◆ **Directions for this task**
Please put the items into a two-column CSV with the headers instruction and location. Start with the line containing "Click the Last Updated info icon" and go on through the last item, giving one row per item with each value in its own quoted field, line breaks turned into spaces, and the pictures left out.

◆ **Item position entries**
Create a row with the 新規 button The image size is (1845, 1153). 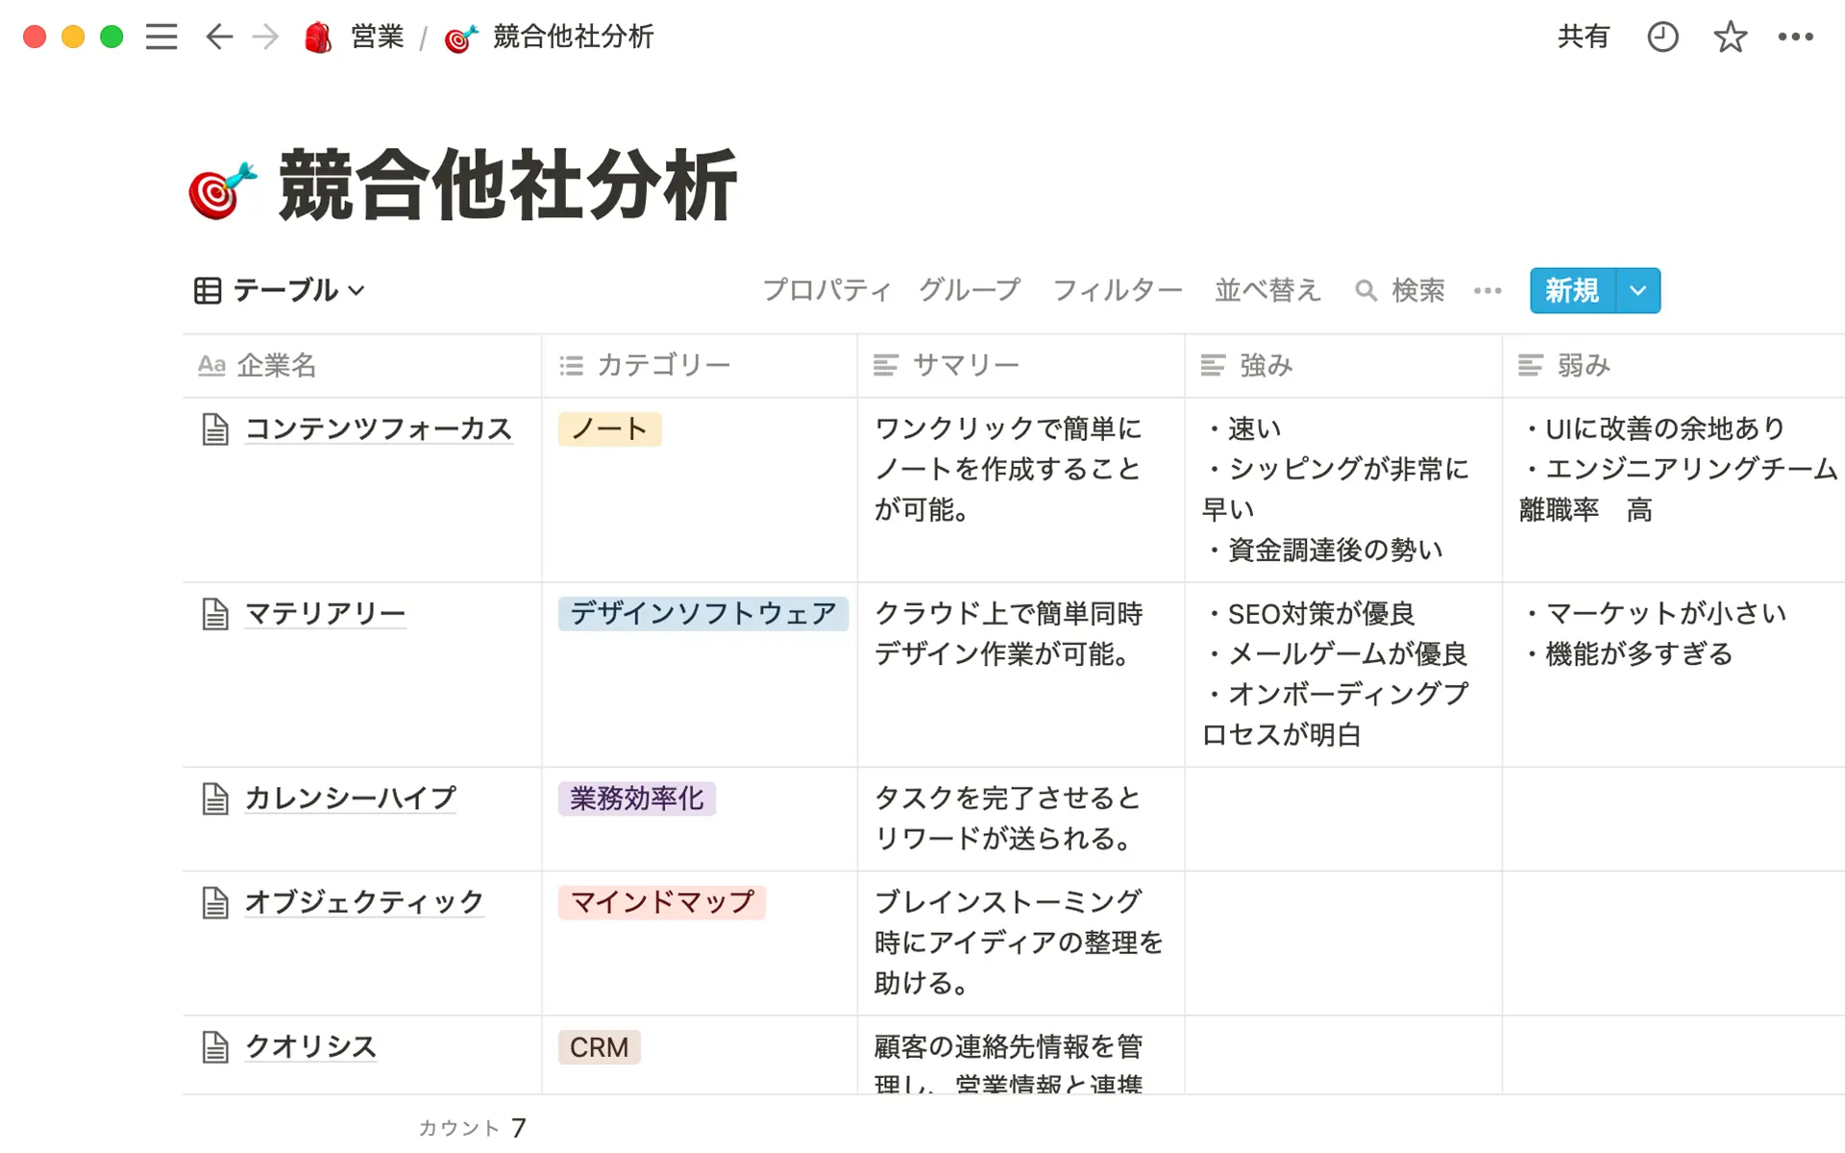click(x=1570, y=290)
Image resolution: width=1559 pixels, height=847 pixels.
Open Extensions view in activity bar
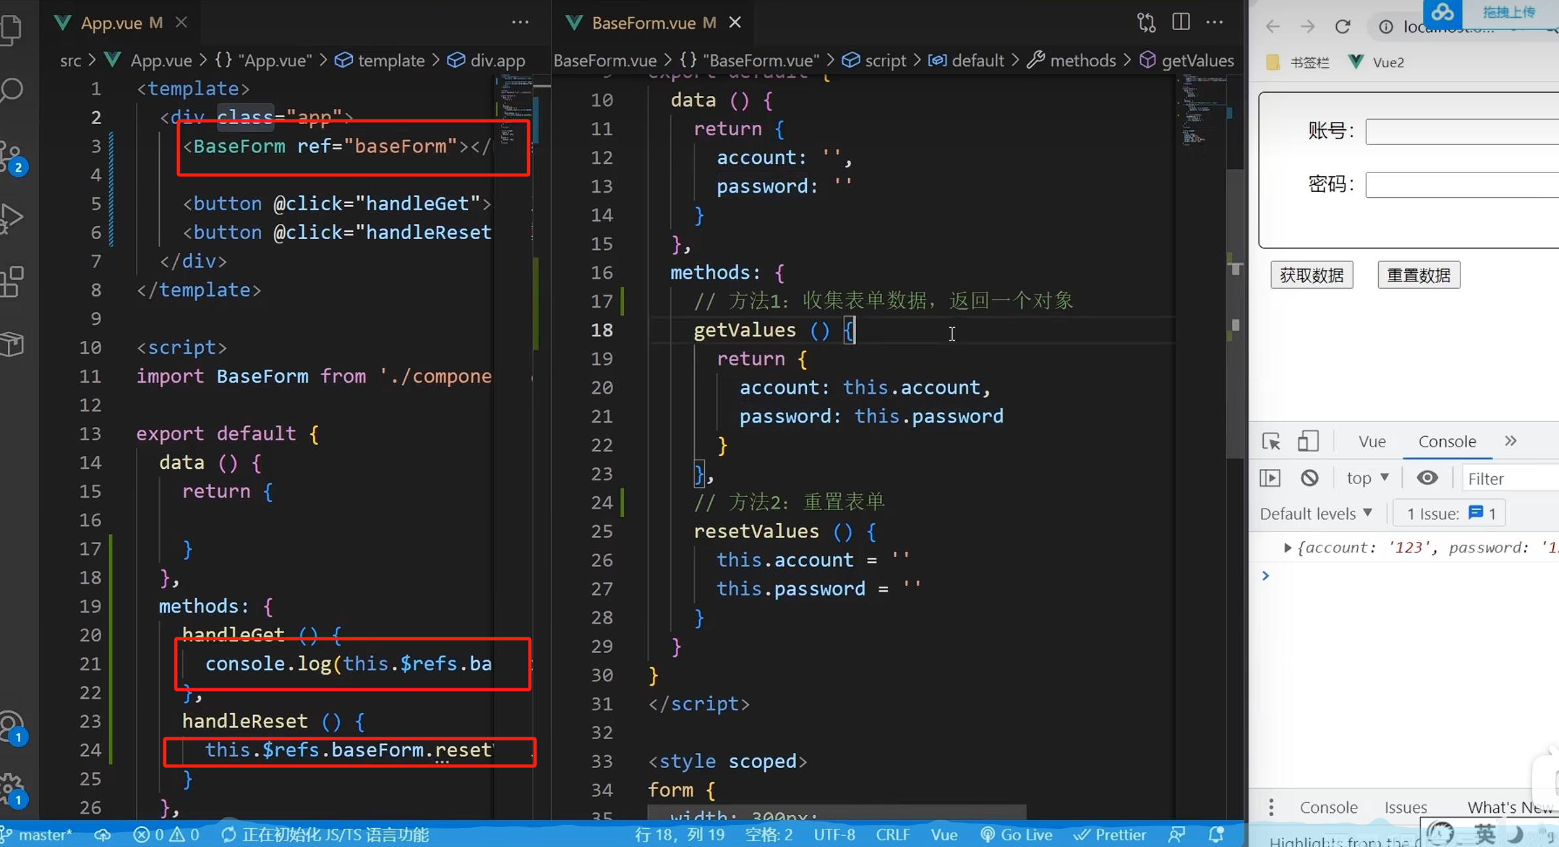(x=12, y=282)
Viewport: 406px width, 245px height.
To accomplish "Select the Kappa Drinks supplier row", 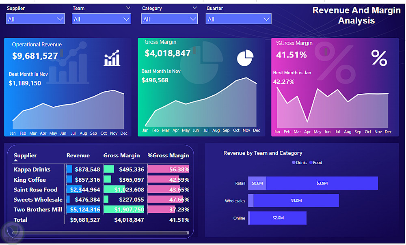I will 101,170.
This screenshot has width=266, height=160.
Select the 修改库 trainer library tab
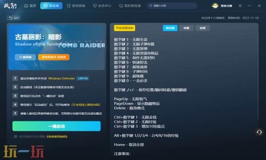coord(51,6)
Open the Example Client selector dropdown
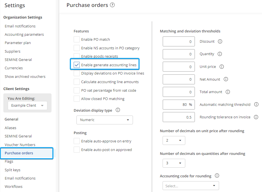 (27, 106)
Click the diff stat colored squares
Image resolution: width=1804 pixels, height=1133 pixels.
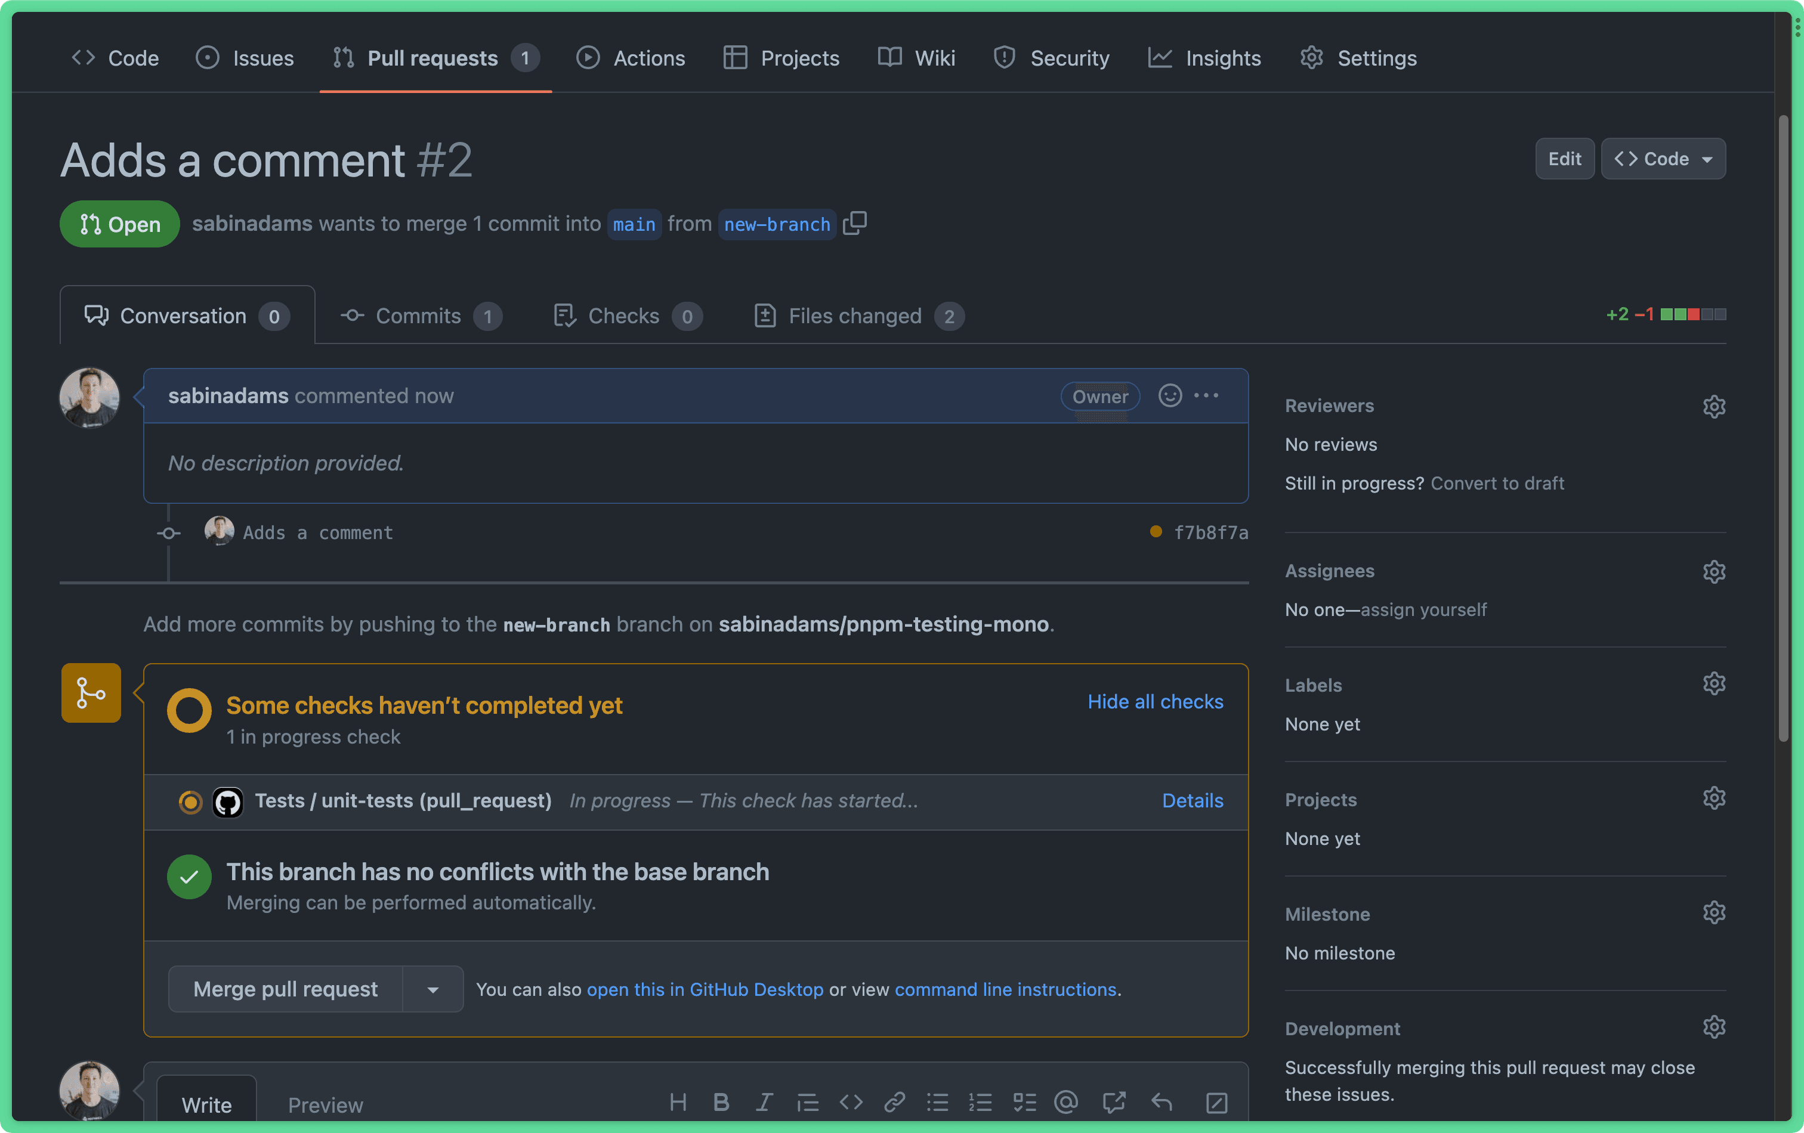click(x=1692, y=315)
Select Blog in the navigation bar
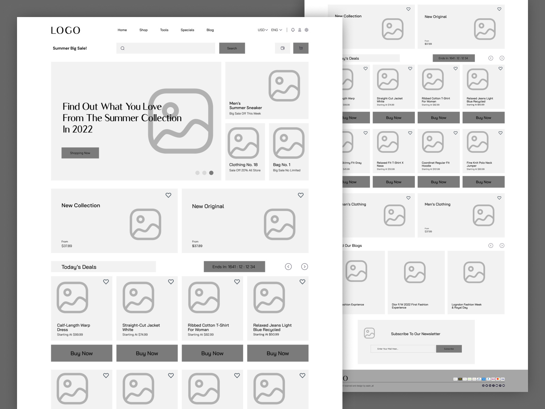Screen dimensions: 545x409 210,30
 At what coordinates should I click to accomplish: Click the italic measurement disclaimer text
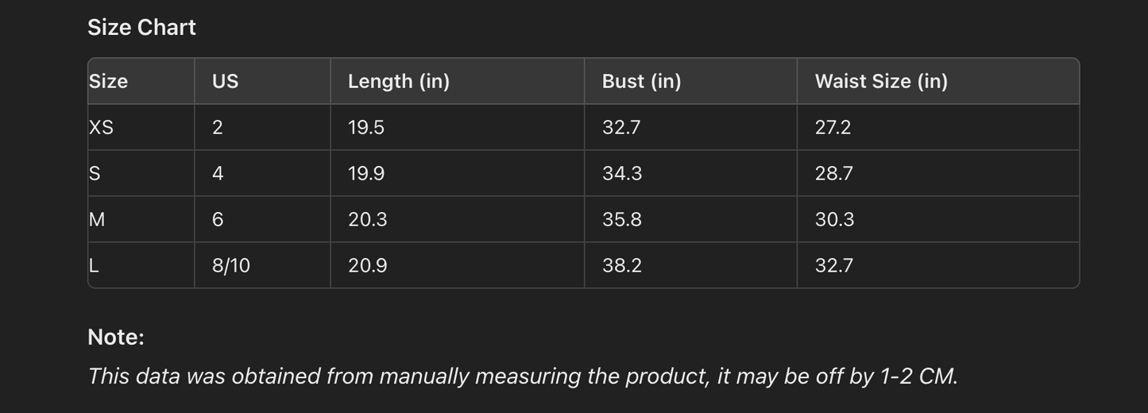coord(523,376)
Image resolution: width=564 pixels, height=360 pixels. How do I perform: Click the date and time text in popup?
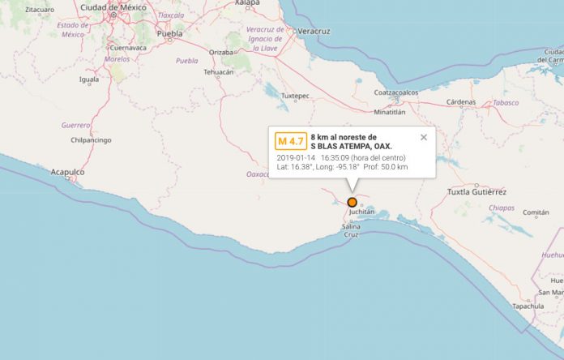[341, 157]

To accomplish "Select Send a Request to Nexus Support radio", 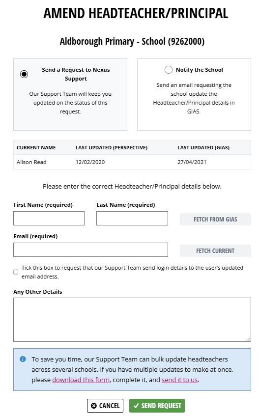I will click(24, 74).
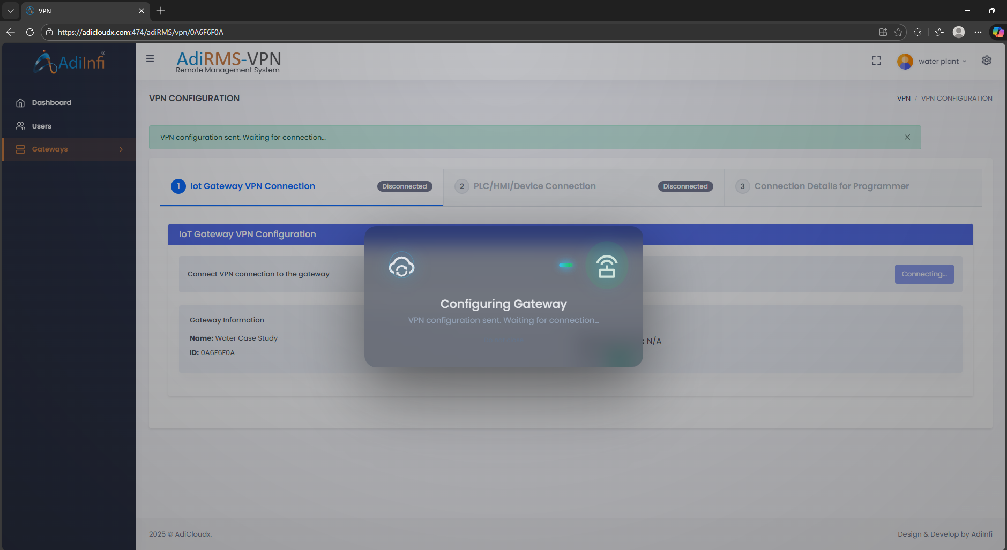
Task: Click the Connecting... button
Action: pos(924,274)
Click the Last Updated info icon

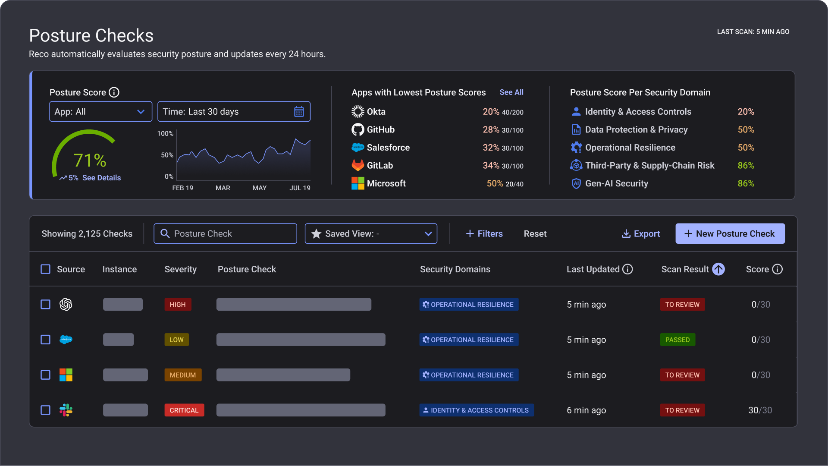628,269
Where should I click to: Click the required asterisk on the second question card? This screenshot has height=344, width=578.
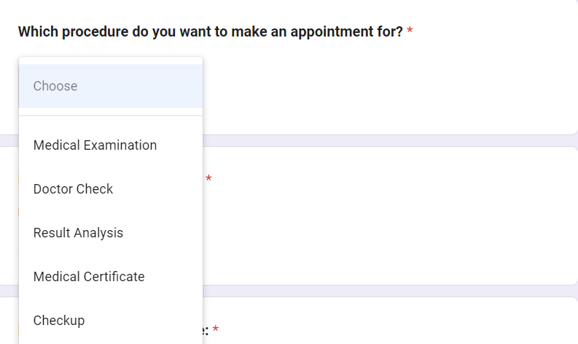coord(208,179)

◆ **Exercise solution**
instruction,location
"Click the Last Updated info icon","628,269"
"Where should I click to: Click the required asterisk on the second question card? This screenshot has height=344, width=578.","coord(208,179)"